# [Instruction a]
Duplicate the rows between the line containing "Click the 取消 button in wizard" and the line containing "Click the vertical", inclusive, and copy them exactly.

===== Extract to read =====

After his travels in the early 1960s, Ormond set off for Oxford to train as a historian. Even then his interest was in museums. He first job was in Birmingham, which despite its location in the grimy Midlands, was the home of a great collection of pre-Raphaelite art. "In those days," he recalls, "there was nowhere that taught art history. So I cut my teeth and learned my trade in Birmingham." It was not, however, a terribly well-rewarded trade. His starting salary was $750 a year. Museums then were organized for the benefit of scholars, and the staff's main task was to work on scholarly catalogues. The public, Ormond says, came second, if it mattered at all.

A great nephew of the American painter John Singer Sargent, Ormond put together his first Sargent exhibition at Birmingham. His fascination for his great relative has continued every since. His John Singer Sargent: Paintings, Drawings, Watercolours was published in 1970, and in his spare time he has long been working on Sargent's catalogue raisonné. (He has published one volume and has five to go.) Last year he organized an exhibition that traveled to Washington, D.C., after hanging for a time at the Tate Gallery in London.

After Birmingham, at a time when traditional certainties were breaking up everywhere, Ormond went to a place that would change the very definition of a museum. Under the flamboyant Roy Strong, London's National Portrait Gallery in the 1960s was the most exciting museum in England. "Strong was a great impresario," Ormond says, "and could be fun as well as scholarly." Strong had the gift of getting a museum talked about, not as a repository of ancient things but as a fountain of novelties. Serving under him, Ormond rose to deputy director before moving to the Greenwich museum in 1983 to look after the royal pictures and timepieces.

===== Data provided =====

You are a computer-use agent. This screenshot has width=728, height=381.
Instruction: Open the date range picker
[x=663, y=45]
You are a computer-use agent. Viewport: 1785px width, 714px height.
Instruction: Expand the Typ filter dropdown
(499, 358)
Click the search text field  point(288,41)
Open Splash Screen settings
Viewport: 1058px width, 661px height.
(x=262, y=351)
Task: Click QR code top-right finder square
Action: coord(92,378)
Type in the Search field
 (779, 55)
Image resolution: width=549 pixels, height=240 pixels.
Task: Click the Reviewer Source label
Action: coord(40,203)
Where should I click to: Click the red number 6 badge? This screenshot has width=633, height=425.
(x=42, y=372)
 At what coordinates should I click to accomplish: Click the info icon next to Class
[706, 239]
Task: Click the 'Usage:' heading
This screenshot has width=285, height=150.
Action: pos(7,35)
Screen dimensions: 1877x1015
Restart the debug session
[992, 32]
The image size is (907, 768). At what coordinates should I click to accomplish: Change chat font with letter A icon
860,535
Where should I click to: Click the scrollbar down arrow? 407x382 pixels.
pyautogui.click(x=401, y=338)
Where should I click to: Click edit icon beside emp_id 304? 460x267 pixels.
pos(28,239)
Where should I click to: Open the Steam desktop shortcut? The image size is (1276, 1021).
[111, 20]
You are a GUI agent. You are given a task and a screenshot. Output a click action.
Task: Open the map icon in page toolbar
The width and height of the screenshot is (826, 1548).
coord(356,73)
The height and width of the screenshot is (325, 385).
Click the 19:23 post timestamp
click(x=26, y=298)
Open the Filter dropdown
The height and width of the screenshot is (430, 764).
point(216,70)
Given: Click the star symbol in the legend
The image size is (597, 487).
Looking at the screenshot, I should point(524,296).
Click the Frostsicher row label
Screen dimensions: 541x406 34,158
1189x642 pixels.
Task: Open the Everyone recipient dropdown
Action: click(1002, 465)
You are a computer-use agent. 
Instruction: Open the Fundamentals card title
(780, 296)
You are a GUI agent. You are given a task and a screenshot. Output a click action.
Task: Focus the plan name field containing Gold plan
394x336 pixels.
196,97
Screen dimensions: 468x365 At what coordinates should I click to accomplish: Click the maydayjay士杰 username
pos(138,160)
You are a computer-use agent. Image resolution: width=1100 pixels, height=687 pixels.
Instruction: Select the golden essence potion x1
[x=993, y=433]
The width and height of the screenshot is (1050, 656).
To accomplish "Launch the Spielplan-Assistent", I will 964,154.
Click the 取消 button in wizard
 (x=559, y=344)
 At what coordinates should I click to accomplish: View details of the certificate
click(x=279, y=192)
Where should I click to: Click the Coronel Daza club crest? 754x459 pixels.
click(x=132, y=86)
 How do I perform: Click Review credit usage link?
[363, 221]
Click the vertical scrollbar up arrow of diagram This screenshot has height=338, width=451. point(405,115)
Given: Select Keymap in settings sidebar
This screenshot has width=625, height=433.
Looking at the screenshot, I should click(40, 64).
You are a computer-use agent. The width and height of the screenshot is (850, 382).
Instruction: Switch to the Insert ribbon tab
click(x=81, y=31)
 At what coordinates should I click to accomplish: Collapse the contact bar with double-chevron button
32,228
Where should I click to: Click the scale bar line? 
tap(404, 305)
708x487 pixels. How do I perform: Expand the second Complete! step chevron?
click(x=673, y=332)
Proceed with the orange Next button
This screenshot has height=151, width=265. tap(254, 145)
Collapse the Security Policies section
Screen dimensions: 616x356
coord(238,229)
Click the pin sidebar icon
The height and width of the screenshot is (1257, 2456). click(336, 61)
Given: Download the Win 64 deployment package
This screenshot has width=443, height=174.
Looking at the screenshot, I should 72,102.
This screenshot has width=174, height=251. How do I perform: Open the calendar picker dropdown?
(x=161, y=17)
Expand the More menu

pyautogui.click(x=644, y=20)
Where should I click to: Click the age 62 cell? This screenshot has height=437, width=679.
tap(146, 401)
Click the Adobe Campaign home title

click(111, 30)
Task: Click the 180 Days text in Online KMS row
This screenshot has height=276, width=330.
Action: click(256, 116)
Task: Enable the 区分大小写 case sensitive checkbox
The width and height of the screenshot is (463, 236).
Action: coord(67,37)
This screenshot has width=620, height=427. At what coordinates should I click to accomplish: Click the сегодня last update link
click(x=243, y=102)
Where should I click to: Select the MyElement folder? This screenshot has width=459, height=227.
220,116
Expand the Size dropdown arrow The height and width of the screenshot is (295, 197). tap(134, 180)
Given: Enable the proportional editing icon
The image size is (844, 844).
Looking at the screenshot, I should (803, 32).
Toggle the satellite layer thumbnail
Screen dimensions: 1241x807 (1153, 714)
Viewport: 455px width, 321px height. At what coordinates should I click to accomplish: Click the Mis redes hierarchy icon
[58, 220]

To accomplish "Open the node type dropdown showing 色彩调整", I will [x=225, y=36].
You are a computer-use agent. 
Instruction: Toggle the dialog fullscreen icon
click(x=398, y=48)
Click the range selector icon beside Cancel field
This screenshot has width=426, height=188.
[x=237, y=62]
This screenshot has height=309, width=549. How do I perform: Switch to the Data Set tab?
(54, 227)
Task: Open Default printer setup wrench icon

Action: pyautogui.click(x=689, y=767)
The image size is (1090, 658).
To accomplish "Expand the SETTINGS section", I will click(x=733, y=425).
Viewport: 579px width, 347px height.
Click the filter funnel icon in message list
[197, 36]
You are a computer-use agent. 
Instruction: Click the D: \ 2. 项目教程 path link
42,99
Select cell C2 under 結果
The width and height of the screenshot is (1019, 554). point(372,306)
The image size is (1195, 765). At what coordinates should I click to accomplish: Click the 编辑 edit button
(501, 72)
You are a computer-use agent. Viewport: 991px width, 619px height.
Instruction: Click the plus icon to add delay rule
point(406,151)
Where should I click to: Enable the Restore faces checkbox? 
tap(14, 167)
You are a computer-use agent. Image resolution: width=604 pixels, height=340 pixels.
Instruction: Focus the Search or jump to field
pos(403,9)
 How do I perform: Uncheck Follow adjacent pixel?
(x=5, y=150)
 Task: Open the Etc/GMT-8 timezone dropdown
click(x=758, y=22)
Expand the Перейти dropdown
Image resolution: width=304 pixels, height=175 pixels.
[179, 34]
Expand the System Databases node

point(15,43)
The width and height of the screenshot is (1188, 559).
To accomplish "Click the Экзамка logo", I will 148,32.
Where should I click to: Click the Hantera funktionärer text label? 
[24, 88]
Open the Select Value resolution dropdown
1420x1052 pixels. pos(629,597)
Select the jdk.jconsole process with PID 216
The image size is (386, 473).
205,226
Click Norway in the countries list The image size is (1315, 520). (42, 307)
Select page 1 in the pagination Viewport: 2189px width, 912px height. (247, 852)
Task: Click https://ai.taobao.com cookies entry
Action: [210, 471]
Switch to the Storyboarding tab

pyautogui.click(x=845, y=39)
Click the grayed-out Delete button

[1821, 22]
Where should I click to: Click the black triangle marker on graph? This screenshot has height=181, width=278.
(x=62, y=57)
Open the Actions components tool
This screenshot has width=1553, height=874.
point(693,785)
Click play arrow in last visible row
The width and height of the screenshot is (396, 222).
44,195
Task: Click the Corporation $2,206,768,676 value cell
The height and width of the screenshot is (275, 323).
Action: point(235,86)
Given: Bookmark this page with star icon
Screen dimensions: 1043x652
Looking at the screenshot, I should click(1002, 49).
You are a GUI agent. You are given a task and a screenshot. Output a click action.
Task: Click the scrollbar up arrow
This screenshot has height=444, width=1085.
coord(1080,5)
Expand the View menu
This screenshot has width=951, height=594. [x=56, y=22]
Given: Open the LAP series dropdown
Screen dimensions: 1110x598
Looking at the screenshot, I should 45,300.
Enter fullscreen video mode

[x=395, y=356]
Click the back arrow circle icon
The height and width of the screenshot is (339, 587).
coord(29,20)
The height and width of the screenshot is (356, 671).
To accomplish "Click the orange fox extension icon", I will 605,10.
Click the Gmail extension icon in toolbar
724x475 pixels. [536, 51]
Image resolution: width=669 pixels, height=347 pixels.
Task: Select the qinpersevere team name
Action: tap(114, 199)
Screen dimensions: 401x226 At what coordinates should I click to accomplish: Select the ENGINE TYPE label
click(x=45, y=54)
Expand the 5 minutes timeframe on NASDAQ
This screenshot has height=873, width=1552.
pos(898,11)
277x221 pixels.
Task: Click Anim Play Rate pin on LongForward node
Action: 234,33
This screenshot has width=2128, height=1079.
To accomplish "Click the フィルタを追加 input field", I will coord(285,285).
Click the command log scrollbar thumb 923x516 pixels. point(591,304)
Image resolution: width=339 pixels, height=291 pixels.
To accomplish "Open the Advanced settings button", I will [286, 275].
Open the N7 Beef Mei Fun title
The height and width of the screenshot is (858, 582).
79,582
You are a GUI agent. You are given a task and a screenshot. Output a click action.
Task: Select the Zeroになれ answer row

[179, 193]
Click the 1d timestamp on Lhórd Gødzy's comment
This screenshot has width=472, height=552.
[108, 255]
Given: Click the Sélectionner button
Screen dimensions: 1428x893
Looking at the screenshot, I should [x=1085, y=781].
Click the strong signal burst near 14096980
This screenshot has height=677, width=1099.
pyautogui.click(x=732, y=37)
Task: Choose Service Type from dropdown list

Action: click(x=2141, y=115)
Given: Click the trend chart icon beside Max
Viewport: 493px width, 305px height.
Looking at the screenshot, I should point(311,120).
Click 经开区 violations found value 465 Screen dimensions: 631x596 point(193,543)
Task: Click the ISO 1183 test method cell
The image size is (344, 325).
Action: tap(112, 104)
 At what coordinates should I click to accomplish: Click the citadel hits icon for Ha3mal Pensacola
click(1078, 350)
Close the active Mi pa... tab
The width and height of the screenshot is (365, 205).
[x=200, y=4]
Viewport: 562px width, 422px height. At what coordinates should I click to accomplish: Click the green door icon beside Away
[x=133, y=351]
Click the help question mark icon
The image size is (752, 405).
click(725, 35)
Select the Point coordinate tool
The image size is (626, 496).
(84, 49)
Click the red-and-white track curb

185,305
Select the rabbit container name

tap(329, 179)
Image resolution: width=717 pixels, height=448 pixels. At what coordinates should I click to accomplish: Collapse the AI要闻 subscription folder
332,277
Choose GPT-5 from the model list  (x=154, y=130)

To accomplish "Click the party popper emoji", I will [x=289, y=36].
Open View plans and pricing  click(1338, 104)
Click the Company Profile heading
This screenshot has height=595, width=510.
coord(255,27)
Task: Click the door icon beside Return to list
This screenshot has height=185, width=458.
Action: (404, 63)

=====

# [Instruction b]
Reproduce the passage about Ormond's career between "After Birmingham, at" and "pictures and timepieces.", inclusive, replacing "flamboyant" with "energetic".

# [Task answer a]
Click the 取消 button in wizard
 (x=559, y=344)
 At what coordinates should I click to accomplish: View details of the certificate
click(x=279, y=192)
Where should I click to: Click the Coronel Daza club crest? 754x459 pixels.
click(x=132, y=86)
 How do I perform: Click Review credit usage link?
[363, 221]
Click the vertical scrollbar up arrow of diagram This screenshot has height=338, width=451. point(405,115)

# [Task answer b]
After Birmingham, at a time when traditional certainties were breaking up everywhere, Ormond went to a place that would change the very definition of a museum. Under the energetic Roy Strong, London's National Portrait Gallery in the 1960s was the most exciting museum in England. "Strong was a great impresario," Ormond says, "and could be fun as well as scholarly." Strong had the gift of getting a museum talked about, not as a repository of ancient things but as a fountain of novelties. Serving under him, Ormond rose to deputy director before moving to the Greenwich museum in 1983 to look after the royal pictures and timepieces.